* Begin Supplied records *

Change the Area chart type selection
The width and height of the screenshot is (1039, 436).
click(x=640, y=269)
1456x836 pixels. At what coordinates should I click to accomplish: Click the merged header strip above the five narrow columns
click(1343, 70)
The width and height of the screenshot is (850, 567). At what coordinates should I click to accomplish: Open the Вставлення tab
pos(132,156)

* End Supplied records *
* Begin Supplied records *

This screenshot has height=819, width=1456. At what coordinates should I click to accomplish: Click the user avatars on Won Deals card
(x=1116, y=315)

* End Supplied records *

Can you set out the lines, starting with the one containing "The width and height of the screenshot is (850, 567)." and going on through the one containing "pos(132,156)", as a Markdown table with columns "No." and "Line", skipping any blank lines?

| No. | Line |
|---|---|
| 1 | The width and height of the screenshot is (850, 567). At what coordinates should I click to accomplish: Open the Вставлення tab |
| 2 | pos(132,156) |